Nora, Riki and Chili have been friends since childhood, and they stick together through thick and thin.
Taken from the actors’ real-life experiences, Sightings draws you in as Nora, Riki and Chili work through the events of one night, teaching the audience and each other exactly what it means to be a modern-day woman. They evaluate their relationships not just with each other, but with their pasts – Chili’s mother and Nora’s kuia, both long dead, are on stage throughout the play, looking over their girls and offering up insight into their characters.
It doesn’t follow a linear pattern, jumping from moment to moment, back and forth between the “time before” and the “time after”. The relationships are developed, as each scene builds on the previous, relating each woman to her friends and to her family – Nora has run away from home, Riki is terrified of leaving the safety of her mother and the family home, and Chili’s mother passed away years ago. The relationships between these women are the core of the play, but it wouldn’t be accurate to describe this as ”feminist” in any way. It’s probably more accurate to refer to this as “real-life”, because what happens to Nora could happen to anybody.
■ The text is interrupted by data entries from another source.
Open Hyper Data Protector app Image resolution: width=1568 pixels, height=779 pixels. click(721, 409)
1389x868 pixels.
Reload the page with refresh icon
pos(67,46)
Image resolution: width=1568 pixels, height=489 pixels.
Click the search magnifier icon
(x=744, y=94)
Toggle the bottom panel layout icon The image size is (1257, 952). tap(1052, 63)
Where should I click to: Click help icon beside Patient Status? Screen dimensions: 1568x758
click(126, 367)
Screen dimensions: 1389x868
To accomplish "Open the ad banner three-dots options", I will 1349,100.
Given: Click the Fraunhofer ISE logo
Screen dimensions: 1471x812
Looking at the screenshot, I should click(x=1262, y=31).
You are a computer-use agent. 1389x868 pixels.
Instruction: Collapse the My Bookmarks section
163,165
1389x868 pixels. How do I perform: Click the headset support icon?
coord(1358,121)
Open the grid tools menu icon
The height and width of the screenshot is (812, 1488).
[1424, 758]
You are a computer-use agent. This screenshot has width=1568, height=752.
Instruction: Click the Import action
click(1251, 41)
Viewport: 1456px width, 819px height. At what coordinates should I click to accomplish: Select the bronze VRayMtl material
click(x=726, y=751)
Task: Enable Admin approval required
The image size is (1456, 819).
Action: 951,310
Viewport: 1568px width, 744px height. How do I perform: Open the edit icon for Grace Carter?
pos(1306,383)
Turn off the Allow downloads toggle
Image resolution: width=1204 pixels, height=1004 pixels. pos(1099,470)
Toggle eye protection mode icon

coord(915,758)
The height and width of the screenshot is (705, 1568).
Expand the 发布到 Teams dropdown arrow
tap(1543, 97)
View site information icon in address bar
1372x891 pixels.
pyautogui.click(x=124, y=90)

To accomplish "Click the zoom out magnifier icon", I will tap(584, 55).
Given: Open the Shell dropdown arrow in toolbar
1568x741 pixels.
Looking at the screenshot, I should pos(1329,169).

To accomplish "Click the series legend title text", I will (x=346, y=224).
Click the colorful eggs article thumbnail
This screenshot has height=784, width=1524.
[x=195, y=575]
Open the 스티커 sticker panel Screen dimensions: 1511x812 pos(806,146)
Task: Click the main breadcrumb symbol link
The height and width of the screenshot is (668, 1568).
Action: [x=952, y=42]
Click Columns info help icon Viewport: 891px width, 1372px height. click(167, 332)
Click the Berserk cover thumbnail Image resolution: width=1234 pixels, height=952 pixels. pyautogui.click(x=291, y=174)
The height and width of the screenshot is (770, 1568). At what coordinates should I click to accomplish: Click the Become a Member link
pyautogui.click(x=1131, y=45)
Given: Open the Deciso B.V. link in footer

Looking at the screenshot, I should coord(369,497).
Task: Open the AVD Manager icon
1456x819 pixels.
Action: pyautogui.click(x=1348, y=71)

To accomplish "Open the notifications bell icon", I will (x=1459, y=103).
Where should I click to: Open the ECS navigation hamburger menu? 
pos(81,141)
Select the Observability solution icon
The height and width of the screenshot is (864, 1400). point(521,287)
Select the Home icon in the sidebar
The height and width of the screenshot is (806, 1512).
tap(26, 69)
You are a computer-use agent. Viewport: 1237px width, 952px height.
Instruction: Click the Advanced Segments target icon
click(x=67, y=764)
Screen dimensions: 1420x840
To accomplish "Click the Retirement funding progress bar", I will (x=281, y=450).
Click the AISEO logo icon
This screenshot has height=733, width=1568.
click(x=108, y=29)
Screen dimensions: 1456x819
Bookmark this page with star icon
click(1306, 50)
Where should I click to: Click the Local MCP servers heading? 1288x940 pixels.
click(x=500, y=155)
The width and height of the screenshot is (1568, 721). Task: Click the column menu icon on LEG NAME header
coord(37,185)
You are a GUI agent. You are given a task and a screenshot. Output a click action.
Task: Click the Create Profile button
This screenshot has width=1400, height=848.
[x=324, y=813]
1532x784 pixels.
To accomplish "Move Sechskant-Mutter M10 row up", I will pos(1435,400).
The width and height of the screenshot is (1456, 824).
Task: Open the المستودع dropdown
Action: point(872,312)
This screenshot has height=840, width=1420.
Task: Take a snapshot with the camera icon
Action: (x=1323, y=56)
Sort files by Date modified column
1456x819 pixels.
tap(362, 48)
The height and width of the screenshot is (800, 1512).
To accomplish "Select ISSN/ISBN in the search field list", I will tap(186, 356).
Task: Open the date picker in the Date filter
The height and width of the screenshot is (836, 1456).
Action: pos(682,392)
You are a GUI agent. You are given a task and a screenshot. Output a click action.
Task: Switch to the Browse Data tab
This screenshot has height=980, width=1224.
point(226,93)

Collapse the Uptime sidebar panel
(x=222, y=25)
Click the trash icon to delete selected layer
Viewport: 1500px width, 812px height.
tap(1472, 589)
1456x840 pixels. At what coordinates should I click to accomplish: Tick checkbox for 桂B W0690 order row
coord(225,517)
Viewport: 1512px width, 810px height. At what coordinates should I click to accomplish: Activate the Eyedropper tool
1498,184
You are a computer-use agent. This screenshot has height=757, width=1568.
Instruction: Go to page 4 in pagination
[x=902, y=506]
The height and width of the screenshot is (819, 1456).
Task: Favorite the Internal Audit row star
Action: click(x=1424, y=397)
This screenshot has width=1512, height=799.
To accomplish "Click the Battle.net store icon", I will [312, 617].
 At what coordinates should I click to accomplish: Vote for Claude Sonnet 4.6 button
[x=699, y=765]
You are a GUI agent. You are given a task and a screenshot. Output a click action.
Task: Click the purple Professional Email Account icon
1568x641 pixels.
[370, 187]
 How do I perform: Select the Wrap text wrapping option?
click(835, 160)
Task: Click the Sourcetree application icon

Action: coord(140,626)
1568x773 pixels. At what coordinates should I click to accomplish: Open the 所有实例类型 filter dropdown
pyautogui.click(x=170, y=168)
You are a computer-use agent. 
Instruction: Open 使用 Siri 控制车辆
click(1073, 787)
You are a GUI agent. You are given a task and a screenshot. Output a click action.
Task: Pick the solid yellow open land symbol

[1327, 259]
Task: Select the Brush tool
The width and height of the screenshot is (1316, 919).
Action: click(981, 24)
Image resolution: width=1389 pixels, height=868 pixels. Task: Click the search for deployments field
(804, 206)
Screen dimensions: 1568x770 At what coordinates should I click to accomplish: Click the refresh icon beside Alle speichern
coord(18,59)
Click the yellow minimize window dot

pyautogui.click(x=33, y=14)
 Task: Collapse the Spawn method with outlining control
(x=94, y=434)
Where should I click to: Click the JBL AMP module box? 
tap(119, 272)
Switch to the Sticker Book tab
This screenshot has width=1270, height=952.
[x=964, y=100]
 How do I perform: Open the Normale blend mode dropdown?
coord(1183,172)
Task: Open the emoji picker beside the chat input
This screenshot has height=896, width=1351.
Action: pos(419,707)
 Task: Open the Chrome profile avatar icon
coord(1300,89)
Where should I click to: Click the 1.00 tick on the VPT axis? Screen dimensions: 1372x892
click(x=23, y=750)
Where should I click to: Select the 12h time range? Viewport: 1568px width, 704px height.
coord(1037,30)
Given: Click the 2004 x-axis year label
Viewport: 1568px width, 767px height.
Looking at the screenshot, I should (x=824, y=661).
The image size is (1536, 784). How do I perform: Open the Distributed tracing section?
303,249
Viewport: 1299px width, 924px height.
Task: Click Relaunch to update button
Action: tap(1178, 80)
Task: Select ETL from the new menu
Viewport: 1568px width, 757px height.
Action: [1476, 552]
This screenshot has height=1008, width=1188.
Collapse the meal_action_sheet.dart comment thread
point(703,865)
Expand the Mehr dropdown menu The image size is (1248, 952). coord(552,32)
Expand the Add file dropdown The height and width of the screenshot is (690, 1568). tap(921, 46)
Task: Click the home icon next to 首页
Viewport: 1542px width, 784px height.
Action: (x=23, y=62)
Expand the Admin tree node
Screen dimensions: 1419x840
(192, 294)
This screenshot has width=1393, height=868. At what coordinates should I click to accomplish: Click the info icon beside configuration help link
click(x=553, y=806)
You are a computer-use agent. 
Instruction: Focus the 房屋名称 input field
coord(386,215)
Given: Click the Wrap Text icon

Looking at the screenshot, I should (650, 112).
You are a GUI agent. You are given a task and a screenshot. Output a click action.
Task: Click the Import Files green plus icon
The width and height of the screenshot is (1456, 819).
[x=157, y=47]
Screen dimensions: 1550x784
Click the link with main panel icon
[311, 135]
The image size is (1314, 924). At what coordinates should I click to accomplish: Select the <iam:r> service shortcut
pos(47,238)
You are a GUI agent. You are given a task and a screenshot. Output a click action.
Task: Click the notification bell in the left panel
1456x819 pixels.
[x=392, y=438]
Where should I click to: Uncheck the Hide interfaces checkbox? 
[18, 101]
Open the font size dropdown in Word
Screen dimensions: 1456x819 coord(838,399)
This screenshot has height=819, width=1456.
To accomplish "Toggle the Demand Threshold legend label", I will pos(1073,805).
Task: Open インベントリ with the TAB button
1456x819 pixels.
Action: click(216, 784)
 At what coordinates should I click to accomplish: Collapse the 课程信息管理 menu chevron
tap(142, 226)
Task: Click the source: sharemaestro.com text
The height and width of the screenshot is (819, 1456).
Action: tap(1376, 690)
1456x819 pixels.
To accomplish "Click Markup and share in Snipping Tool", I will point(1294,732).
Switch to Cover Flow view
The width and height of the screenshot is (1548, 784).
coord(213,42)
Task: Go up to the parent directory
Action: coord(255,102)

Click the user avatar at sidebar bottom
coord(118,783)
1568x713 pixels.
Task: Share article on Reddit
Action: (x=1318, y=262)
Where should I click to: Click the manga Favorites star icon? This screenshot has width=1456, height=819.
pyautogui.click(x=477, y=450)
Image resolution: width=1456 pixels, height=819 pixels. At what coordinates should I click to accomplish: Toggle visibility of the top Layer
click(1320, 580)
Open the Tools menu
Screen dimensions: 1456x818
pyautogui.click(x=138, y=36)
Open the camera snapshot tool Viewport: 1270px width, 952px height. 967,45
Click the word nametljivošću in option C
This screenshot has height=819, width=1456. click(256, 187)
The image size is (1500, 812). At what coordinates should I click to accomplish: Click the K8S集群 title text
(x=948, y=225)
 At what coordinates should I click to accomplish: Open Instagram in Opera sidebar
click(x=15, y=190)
Despite only being an hour long, Sightings is packed full of emotion – it’s a real rollercoaster ride, starting with pain, working through joy, the wild abandon of youth, back to the pain as it all hits home, before catharsis sets in as Nora accepts what has happened and how she can claim her life back as her own. Don’t watch this if you’re out for a good time – it’s deep, it’s gritty, it’s raw, and it will stay with you after you leave the theatre.